▶ [MATERIAL PROVIDED]
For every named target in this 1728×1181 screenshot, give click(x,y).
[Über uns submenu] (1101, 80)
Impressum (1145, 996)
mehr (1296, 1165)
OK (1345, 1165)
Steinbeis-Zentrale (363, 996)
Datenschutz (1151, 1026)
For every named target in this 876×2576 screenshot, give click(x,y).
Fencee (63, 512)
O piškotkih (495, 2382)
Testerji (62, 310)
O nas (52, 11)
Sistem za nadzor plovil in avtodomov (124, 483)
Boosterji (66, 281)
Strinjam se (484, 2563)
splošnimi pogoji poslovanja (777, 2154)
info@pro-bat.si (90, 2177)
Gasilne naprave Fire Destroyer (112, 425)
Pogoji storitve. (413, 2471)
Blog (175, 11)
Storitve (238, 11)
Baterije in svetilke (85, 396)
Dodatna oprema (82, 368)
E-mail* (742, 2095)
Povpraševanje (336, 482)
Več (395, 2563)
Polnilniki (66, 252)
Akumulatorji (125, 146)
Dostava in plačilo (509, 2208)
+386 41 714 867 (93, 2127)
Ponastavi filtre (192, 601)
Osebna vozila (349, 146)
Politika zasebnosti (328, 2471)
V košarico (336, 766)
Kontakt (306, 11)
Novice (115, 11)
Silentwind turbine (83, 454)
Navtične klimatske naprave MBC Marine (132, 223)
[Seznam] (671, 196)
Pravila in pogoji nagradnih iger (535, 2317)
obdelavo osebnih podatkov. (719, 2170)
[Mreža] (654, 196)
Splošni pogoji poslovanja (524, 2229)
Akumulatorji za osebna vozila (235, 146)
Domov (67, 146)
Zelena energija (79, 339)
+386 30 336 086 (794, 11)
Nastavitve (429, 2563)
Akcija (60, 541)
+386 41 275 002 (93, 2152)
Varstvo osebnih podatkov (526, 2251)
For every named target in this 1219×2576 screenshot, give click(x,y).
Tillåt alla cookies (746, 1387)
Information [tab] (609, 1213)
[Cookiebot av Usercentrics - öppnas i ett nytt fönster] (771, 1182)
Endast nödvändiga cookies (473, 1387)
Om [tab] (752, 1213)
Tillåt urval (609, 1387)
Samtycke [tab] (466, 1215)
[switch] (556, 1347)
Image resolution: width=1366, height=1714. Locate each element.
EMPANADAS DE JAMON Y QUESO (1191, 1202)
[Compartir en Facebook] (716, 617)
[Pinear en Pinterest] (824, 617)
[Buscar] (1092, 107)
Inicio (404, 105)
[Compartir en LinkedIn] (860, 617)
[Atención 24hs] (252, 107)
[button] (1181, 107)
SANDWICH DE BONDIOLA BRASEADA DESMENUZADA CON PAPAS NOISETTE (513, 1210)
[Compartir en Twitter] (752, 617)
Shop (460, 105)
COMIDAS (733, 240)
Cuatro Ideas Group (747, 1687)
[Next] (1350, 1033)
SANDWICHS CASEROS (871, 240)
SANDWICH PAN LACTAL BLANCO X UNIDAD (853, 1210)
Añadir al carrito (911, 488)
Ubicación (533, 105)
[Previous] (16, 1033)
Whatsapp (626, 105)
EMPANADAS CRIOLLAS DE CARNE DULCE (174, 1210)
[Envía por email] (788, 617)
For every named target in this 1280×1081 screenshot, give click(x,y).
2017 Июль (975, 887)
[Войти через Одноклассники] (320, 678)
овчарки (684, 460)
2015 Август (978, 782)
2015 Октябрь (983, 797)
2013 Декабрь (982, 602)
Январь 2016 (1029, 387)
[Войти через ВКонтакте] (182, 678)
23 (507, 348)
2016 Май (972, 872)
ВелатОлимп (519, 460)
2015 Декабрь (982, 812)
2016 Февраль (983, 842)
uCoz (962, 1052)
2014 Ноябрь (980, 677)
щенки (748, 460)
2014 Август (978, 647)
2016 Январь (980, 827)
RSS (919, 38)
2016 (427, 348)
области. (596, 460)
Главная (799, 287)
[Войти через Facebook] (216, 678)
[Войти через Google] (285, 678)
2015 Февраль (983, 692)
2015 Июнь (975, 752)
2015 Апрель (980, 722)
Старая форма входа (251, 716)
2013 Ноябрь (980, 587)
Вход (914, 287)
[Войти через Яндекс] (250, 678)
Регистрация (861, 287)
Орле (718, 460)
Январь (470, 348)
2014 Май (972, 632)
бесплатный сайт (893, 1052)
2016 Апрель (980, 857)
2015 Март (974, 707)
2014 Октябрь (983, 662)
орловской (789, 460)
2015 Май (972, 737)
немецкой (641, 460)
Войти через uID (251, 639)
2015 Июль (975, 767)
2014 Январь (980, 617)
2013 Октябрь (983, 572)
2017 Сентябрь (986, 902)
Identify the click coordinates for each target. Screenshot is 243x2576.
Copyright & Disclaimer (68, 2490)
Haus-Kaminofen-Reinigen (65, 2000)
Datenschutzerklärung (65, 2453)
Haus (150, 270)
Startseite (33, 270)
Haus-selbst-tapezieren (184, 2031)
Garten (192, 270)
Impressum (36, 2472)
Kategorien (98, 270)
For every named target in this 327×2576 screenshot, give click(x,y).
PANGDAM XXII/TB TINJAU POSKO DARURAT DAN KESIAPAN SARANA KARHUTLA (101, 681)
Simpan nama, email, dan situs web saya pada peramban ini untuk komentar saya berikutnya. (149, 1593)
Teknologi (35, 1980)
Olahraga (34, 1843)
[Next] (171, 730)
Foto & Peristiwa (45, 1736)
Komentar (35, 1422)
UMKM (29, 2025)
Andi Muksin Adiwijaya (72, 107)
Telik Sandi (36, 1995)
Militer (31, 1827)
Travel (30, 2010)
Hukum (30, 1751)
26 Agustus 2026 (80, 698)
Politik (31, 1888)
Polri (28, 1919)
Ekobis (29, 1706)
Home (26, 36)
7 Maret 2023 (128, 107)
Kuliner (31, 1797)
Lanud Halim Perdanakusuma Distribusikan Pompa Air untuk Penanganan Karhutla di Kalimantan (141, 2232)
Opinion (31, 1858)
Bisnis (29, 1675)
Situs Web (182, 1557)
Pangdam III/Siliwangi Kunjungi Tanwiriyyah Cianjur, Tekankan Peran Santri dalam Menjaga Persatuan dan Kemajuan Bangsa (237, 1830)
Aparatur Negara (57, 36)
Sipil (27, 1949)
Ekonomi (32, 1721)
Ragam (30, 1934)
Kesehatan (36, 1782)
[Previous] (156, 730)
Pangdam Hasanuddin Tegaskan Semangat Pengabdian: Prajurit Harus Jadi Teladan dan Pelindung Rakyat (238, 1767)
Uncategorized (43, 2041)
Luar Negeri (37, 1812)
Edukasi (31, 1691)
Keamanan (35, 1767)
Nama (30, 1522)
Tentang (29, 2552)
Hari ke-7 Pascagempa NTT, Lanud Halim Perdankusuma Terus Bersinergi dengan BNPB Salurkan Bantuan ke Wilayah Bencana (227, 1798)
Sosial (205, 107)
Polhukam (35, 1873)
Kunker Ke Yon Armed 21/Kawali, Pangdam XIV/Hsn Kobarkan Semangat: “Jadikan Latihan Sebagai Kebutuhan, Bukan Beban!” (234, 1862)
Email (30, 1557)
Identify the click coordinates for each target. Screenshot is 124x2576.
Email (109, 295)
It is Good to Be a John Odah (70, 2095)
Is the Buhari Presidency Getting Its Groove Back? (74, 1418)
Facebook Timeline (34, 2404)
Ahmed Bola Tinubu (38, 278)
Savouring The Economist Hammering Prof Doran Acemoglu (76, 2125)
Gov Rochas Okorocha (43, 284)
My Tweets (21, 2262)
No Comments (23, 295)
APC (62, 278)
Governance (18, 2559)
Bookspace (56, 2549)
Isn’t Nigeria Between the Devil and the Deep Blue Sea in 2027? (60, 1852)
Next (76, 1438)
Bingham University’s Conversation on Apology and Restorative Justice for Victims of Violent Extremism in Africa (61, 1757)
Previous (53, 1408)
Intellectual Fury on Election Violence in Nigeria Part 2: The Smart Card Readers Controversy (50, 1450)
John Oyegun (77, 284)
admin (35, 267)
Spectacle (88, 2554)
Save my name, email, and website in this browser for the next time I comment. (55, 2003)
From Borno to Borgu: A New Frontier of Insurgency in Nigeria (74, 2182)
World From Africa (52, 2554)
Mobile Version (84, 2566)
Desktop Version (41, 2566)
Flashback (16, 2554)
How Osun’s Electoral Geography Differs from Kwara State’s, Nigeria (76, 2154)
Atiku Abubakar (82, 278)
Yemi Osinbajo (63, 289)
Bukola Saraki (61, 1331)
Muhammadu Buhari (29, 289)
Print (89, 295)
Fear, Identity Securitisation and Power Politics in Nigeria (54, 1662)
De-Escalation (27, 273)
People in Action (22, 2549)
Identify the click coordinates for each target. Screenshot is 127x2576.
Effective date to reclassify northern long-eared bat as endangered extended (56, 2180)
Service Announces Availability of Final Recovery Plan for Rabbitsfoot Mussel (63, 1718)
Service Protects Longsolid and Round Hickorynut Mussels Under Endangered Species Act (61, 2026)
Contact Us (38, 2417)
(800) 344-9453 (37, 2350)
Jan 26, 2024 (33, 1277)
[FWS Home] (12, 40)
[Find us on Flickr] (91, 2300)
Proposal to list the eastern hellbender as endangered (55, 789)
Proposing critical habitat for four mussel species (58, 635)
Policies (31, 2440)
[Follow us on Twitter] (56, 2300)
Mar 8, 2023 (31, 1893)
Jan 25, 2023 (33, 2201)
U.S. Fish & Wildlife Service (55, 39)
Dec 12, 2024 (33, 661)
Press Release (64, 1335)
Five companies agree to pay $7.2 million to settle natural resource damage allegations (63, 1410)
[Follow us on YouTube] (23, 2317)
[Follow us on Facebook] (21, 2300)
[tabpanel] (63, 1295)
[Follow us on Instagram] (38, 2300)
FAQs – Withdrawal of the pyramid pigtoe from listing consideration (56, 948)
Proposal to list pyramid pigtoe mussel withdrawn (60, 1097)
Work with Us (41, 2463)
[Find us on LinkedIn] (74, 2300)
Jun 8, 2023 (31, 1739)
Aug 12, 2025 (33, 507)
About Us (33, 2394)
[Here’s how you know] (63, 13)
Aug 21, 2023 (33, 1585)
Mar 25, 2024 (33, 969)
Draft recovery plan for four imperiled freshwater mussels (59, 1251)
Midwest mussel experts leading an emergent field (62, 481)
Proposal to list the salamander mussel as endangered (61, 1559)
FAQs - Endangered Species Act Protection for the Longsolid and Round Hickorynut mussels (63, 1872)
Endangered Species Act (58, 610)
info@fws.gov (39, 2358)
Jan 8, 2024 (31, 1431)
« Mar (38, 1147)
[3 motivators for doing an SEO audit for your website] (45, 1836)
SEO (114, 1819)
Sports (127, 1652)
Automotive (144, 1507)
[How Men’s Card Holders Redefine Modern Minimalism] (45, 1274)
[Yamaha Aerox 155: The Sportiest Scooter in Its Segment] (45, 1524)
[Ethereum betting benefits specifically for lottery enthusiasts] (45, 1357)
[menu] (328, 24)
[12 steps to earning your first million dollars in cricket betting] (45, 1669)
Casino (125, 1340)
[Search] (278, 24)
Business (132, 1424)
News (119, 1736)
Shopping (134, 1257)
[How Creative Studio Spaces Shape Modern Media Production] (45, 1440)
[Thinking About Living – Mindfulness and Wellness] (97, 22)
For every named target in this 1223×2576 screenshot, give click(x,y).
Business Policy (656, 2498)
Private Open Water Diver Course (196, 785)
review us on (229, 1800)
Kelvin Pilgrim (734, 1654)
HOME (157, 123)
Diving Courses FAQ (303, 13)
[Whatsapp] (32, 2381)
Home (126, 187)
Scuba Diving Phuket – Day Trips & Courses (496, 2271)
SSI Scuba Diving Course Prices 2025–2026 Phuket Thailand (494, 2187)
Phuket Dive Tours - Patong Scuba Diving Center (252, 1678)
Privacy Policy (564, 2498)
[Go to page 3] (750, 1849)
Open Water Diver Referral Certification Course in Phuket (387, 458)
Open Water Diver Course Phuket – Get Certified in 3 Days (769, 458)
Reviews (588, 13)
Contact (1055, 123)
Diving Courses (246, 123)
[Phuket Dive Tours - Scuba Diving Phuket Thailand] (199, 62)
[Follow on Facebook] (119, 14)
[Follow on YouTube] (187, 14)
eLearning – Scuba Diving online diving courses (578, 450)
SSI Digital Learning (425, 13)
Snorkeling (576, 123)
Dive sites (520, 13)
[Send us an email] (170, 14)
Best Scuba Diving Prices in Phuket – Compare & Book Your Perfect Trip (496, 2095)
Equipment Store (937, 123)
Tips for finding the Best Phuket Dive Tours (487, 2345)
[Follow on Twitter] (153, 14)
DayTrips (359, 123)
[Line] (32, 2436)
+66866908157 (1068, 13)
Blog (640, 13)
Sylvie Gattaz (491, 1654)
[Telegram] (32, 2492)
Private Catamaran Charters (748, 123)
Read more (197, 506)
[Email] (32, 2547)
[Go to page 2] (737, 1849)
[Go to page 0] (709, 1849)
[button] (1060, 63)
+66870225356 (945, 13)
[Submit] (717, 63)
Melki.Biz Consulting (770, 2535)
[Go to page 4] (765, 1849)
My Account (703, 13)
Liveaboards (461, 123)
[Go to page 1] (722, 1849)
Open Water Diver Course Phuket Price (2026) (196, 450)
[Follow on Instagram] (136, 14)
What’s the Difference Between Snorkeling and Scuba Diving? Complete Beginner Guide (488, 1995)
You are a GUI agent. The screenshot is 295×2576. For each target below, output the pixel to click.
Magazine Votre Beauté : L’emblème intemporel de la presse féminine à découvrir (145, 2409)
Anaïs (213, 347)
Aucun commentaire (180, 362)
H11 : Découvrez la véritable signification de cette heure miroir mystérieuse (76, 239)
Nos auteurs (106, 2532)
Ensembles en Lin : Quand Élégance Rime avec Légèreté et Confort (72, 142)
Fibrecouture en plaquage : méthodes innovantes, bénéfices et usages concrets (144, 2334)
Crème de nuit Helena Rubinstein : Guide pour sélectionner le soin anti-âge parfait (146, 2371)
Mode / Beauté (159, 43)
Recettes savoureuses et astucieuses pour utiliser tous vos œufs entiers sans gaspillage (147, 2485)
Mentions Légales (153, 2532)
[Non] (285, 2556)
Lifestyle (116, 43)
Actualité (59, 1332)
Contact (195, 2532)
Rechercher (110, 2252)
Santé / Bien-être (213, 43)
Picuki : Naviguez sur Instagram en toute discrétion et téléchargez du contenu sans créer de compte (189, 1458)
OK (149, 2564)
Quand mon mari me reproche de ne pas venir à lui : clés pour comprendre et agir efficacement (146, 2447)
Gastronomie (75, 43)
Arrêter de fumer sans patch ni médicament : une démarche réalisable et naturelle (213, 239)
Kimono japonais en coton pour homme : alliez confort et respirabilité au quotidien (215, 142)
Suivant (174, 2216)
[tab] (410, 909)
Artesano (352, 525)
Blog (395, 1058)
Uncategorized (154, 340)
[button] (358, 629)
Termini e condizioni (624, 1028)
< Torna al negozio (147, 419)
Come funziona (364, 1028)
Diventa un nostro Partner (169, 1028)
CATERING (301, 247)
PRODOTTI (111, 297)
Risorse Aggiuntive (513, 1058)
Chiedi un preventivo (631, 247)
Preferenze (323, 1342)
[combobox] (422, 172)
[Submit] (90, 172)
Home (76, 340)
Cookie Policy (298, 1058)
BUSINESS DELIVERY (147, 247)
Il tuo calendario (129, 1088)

▶ [THE PROBLEM]
In the records above, find the line with "Andi Muksin Adiwijaya (72, 107)"; write out exactly that line and each one after it, stopping after the line with "Situs Web (182, 1557)".

▶ [RESULT BELOW]
Andi Muksin Adiwijaya (72, 107)
Telik Sandi (36, 1995)
Militer (31, 1827)
Travel (30, 2010)
Hukum (30, 1751)
26 Agustus 2026 (80, 698)
Politik (31, 1888)
Polri (28, 1919)
Ekobis (29, 1706)
Home (26, 36)
7 Maret 2023 (128, 107)
Kuliner (31, 1797)
Lanud Halim Perdanakusuma Distribusikan Pompa Air untuk Penanganan Karhutla di Kalimantan (141, 2232)
Opinion (31, 1858)
Bisnis (29, 1675)
Situs Web (182, 1557)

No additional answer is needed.